Date: Sat, 21 Feb 1998 21:45:19 -0600
From: "Donald M. Lance" engdl[AT SYMBOL GOES HERE]SHOWME.MISSOURI.EDU
Subject: Re: "poor" for "pore" etc.

On Feb. 17 Peter McGraw presented the following interesting information:

My aunt once told me about a woman of her acquaintance who would "poor"
water out of a pitcher. My aunt said she asked her once what she
called people who didn't have any money, and she said, "Oh, you mean
pore people?" I have no information as to where this was.

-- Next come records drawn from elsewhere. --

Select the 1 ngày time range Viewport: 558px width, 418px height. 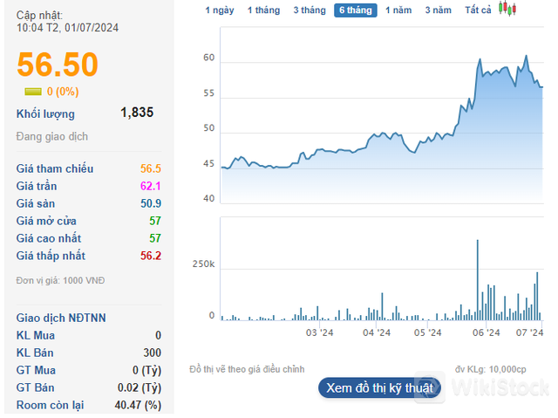point(220,10)
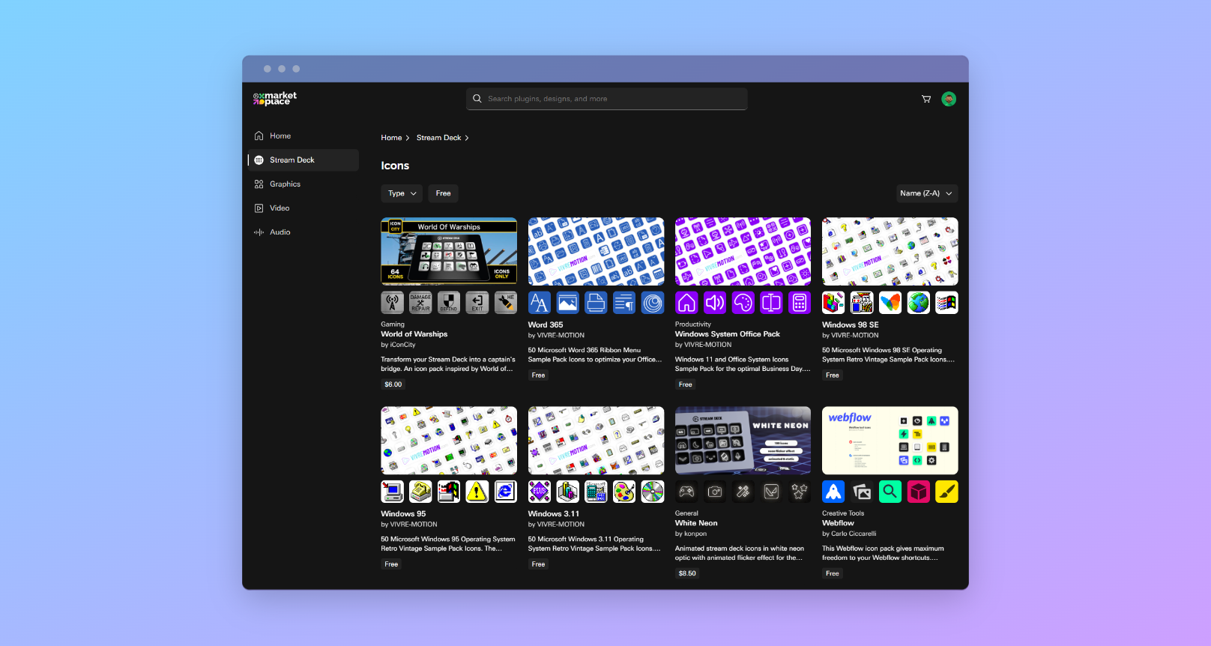
Task: Click the purple home icon in Windows System Office Pack
Action: 686,303
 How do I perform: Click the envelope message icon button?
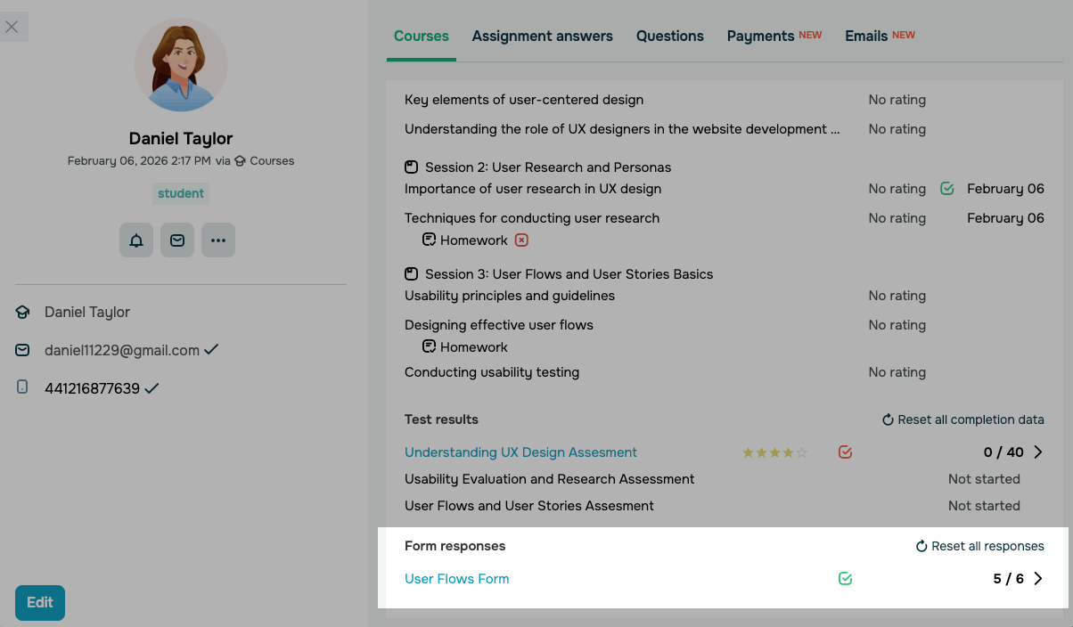(177, 240)
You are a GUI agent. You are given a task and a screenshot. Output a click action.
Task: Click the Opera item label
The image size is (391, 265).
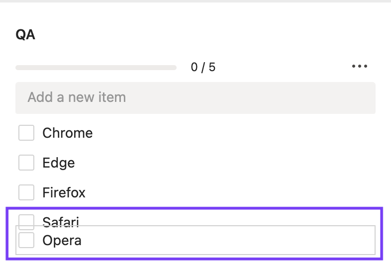62,241
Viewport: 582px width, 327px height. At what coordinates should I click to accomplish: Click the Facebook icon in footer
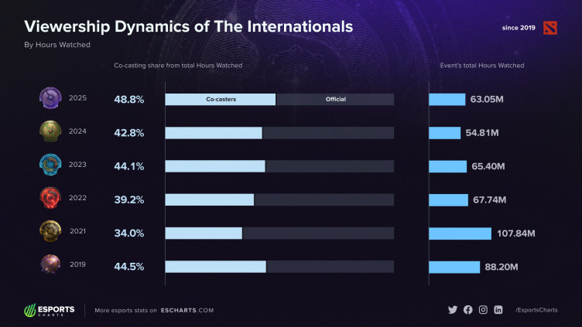click(467, 310)
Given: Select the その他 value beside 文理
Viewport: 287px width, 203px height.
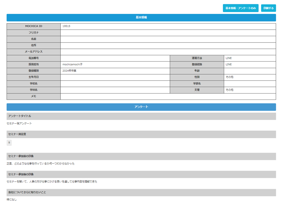Looking at the screenshot, I should pyautogui.click(x=230, y=90).
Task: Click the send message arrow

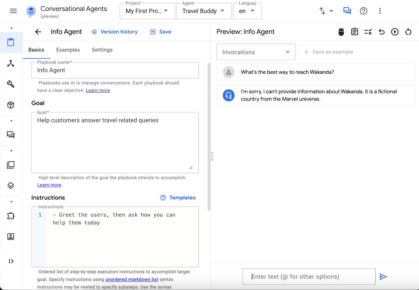Action: click(x=383, y=277)
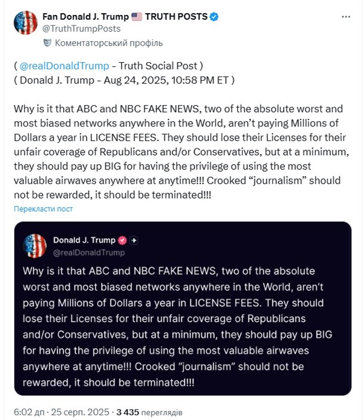Viewport: 364px width, 420px height.
Task: Click the blue verified badge beside TRUTH POSTS
Action: click(x=214, y=17)
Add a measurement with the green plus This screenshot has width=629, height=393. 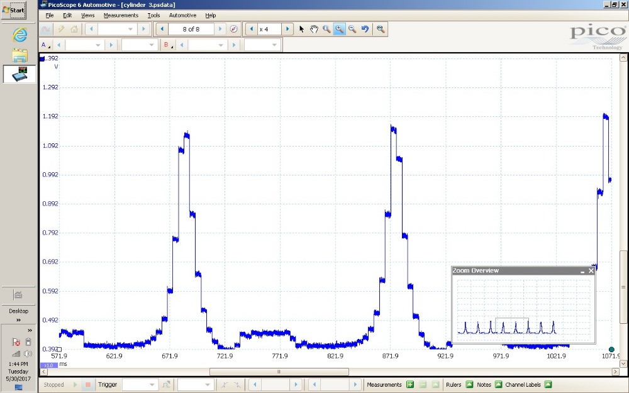click(x=410, y=385)
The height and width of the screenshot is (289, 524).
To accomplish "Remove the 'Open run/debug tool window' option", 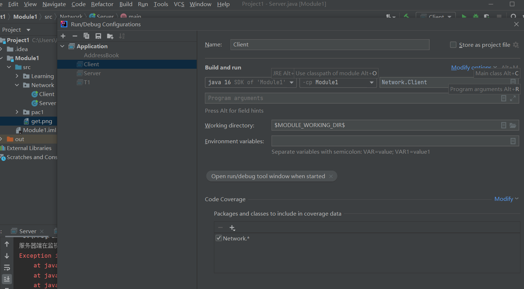I will (331, 176).
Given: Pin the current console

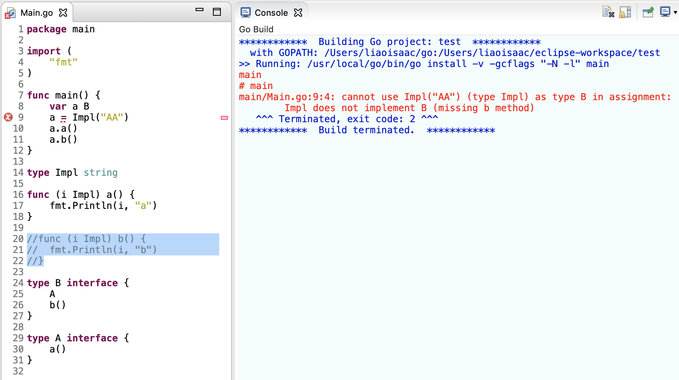Looking at the screenshot, I should [648, 12].
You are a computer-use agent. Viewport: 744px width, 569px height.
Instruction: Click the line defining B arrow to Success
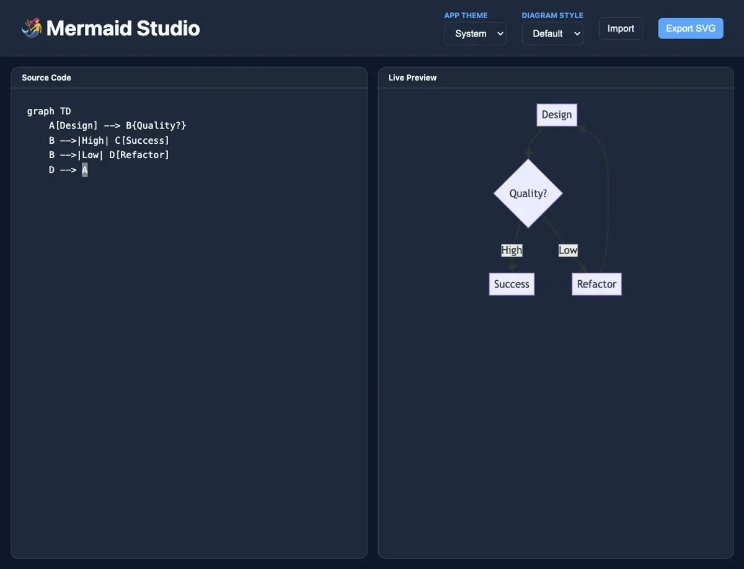point(109,139)
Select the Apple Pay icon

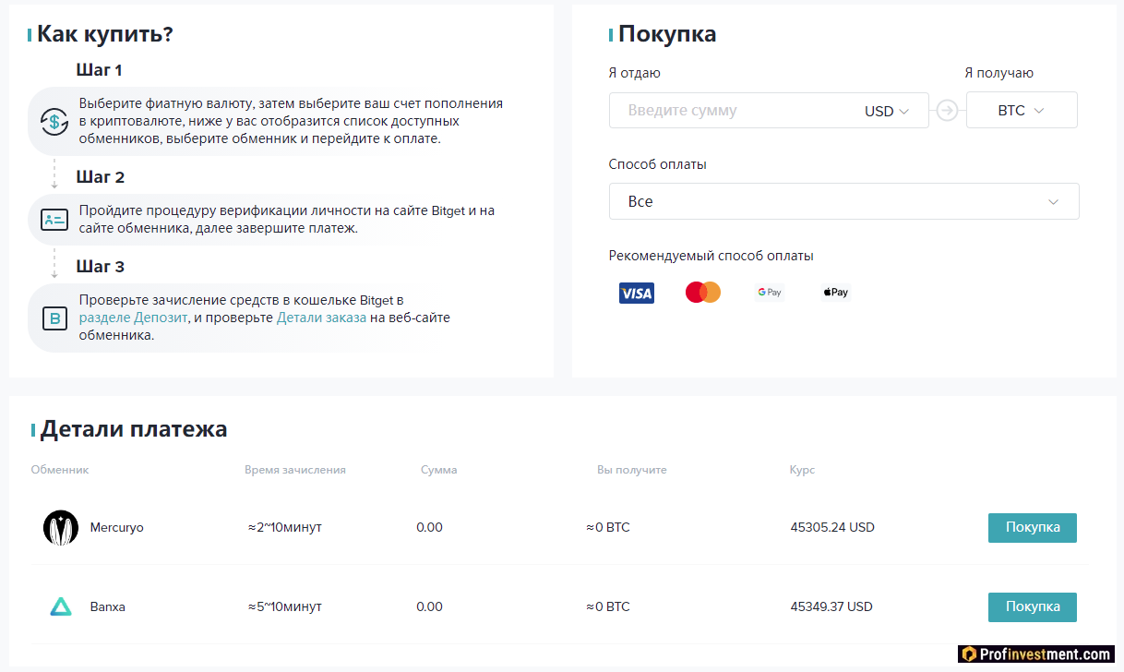tap(835, 293)
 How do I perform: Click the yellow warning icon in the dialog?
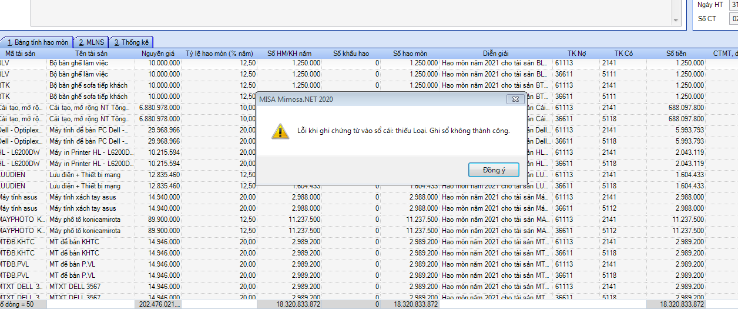click(280, 131)
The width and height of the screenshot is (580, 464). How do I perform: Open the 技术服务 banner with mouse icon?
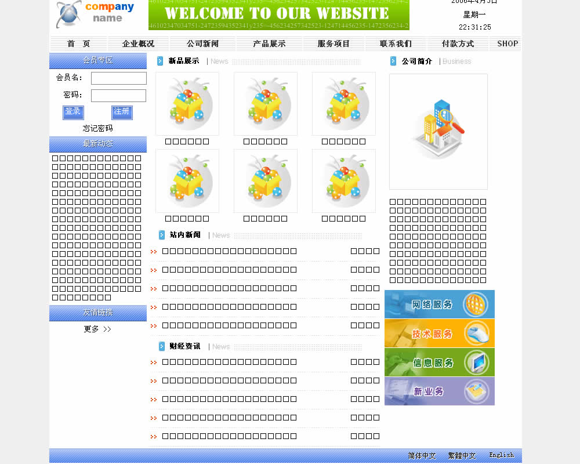point(439,334)
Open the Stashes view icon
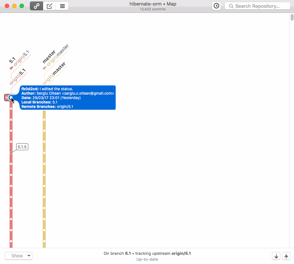This screenshot has width=294, height=264. pyautogui.click(x=62, y=6)
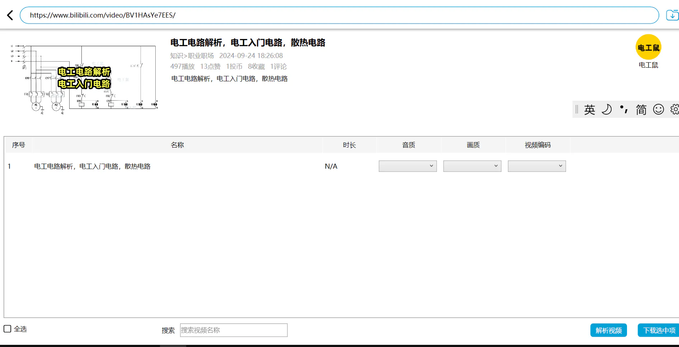Image resolution: width=679 pixels, height=347 pixels.
Task: Click the 名称 column header
Action: pos(177,145)
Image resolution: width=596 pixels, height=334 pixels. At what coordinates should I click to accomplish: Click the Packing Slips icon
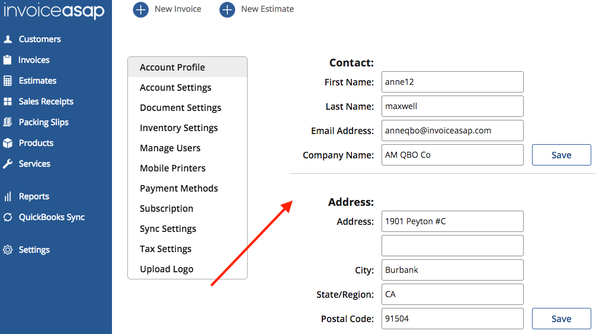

-Gerald Cohen wrote on Feb 21:
.............
.............

At one point I had been under the impression that sound changes go in
only one direction at a time.. A double switch of the type "poor" to
"pore" and "pore" to "poor" (in different words) seems to present some sort
of an anomaly in this picture.

pore 'to study carefully' == Middle English pouren
pore 'opening in tissue' == ME pore == OF == L porus == G poros
pour 'to make x flow' == ME pouren ==? Old North French purer == L purare
poor 'with little money' == ME poure == OF povre == L pauper

With etymologies such as these, it shouldn't be surprising that
considerable variation can be found in pronunciations from early Modern
English through contemporary British and American English. The vowels in
all of these words were potential candidates for "Great Vowel Shifting"
upward or alternatively for "shortening" in lects in which the -r led to
checked (closed) syllables. Rather than 'poor' shifting downward, as Jerry
suggests, in some lects it never raised from the French [o], whereas the
vowel in 'pour' was a high vowel that shiftend down in some lects, whether
by some analogical or phonological means. I'm offering hypothetical
historical scenarios here, not something based on empirical research.